AVAILABLE DATA: Begin
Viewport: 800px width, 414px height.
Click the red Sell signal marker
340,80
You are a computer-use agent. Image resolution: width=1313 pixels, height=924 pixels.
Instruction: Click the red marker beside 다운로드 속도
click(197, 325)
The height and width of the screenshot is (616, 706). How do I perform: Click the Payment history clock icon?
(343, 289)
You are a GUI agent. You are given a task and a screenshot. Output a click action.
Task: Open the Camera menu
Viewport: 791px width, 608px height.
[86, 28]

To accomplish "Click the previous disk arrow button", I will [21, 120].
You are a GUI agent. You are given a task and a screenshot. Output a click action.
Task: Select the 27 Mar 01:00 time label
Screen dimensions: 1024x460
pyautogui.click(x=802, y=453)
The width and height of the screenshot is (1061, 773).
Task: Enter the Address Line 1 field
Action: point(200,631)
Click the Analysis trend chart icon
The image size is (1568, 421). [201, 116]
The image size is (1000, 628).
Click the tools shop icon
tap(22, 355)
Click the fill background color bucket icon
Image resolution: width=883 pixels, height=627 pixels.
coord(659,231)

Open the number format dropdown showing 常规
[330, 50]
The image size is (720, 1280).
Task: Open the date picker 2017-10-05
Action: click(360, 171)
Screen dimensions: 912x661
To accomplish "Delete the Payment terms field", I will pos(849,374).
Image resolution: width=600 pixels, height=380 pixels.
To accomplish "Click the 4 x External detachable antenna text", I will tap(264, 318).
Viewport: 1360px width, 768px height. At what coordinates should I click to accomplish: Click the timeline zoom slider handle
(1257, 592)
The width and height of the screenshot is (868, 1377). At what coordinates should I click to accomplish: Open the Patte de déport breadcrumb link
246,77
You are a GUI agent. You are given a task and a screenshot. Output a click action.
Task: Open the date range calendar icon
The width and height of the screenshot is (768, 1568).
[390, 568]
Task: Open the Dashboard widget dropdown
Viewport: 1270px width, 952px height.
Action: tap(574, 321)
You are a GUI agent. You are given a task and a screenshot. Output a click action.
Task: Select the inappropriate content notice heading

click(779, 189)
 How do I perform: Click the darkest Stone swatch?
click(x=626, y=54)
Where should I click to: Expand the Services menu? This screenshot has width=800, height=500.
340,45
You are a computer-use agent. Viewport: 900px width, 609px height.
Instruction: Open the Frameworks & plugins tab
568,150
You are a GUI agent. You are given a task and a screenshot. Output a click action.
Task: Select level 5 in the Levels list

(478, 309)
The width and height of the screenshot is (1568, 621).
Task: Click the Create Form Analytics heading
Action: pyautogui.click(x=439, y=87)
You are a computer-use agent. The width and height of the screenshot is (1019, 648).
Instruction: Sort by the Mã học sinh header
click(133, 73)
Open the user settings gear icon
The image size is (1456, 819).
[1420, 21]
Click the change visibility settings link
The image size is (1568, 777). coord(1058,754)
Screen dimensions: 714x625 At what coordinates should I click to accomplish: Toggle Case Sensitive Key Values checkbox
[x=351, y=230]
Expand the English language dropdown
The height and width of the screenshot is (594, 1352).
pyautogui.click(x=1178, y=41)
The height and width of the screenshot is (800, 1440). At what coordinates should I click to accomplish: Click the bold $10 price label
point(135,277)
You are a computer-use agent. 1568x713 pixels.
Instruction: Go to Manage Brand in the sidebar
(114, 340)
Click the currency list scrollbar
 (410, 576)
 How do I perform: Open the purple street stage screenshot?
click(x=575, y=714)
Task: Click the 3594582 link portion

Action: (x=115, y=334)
AVAILABLE DATA: End
## YOUR INSTRUCTIONS
Transcribe nothing except the lines from the one with "You are a computer-use agent. The" through the end of the data above, each exactly as it appears.

## SOLUTION TO THE EXERCISE
You are a computer-use agent. The width and height of the screenshot is (1019, 648).
Instruction: Sort by the Mã học sinh header
click(133, 73)
Open the user settings gear icon
The image size is (1456, 819).
[1420, 21]
Click the change visibility settings link
The image size is (1568, 777). coord(1058,754)
Screen dimensions: 714x625 At what coordinates should I click to accomplish: Toggle Case Sensitive Key Values checkbox
[x=351, y=230]
Expand the English language dropdown
The height and width of the screenshot is (594, 1352).
pyautogui.click(x=1178, y=41)
The height and width of the screenshot is (800, 1440). At what coordinates should I click to accomplish: Click the bold $10 price label
point(135,277)
You are a computer-use agent. 1568x713 pixels.
Instruction: Go to Manage Brand in the sidebar
(114, 340)
Click the currency list scrollbar
 (410, 576)
 How do I perform: Open the purple street stage screenshot?
click(x=575, y=714)
Task: Click the 3594582 link portion

Action: (x=115, y=334)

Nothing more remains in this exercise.